The ONC Releases National Health IT Patient Safety Action & Surveillance Plan

Posted on by Frank J. Rosello

Acknowledging that new health information technologies can create patient-safety risks, HHS’ health IT office invited healthcare providers, vendors and the public to comment on its recently issued national Health Information Technology Patient Safety Action & Surveillance Plan.

“Just as health IT can create new opportunities to improve patient care and safety, it can also create new potentials for harm,” the plan, released by the Office of the National Coordinator for Health IT, states. The plan’s authors cited “poor user interface design or unclear information displays” as potential contributors to dangers such as physicians ordering the wrong drugs for patients. “Health IT will only fulfill its enormous potential to improve patient safety if the risks associated with its use are identified, if there is a coordinated effort to mitigate those risks and if it is used to make care safer,” the authors wrote.

The plan comes in response to an Institute of Medicine report, Health IT and Patient Safety: Building Safer Systems for Better Care, that was commissioned by the ONC and released in November 2011. The IOM’s report, like the just-released HHS plan, emphasized there was little hard information about the root causes of IT-related errors, but the IOM concluded from the limited data available that much of the threat comes from the ways providers use technology.

“The way in which health IT is designed, implemented and used can determine whether it is an effective tool for improving patient safety or a hindrance that threatens patient safety and causes patient harm,” the IOM report’s authors wrote.

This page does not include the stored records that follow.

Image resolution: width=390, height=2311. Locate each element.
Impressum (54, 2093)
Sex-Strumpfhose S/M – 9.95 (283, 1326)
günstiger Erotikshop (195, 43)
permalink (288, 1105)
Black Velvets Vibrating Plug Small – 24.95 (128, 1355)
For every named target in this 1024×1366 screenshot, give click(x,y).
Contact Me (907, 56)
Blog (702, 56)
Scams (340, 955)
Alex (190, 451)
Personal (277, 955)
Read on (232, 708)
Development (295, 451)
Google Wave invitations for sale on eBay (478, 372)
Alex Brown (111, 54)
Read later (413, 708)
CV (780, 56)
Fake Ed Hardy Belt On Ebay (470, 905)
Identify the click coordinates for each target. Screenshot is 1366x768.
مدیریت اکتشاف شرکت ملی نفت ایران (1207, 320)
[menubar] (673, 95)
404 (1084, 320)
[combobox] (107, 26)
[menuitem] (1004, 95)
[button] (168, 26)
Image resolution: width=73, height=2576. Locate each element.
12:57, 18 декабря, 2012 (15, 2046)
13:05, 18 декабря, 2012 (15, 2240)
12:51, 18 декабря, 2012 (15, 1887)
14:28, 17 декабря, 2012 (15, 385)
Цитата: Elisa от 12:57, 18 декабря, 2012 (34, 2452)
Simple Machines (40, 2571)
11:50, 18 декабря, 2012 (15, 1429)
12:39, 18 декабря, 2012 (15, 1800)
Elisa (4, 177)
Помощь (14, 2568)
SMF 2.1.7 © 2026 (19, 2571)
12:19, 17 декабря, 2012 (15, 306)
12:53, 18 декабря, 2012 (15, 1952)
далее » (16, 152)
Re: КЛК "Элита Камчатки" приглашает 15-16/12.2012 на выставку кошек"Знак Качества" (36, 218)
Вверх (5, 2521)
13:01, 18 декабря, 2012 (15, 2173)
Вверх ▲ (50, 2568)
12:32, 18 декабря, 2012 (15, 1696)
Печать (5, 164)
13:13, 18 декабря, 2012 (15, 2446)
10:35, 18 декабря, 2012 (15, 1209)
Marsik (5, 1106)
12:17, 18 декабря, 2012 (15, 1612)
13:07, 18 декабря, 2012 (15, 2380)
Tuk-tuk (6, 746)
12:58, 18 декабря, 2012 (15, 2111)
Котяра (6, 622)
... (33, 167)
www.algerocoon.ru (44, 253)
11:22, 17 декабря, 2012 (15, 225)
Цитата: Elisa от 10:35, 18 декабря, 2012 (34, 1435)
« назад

The report also called for the creation of a national health IT safety plan within 12 months.

HHS accepted comments on its safety plan through February 4, 2013 and includes the following five action steps for the ONC:

  • Lead a public-private process to identify health IT safety priority areas and create related measures and targets for reduction of health IT-related averse events.
  • Work with the Food and Drug Administration to produce a report with “a strategy and recommendations for an appropriate, risk-based regulatory framework for health IT” to promote both safety and innovation.
  • Set up an “ONC Safety Program,” with help from the CMS, the FDA, the Agency for Healthcare Research and Quality and the Office for Civil Rights at HHS (which oversees compliance with HIPAA privacy and security rules) to coordinate implementation and monitoring of the Health IT Safety Plan.
  • Promote and encourage states to incorporate health IT into their patient safety oversight programs.
  • “Encourage private-sector leadership and shared responsibility” in promoting patient safety.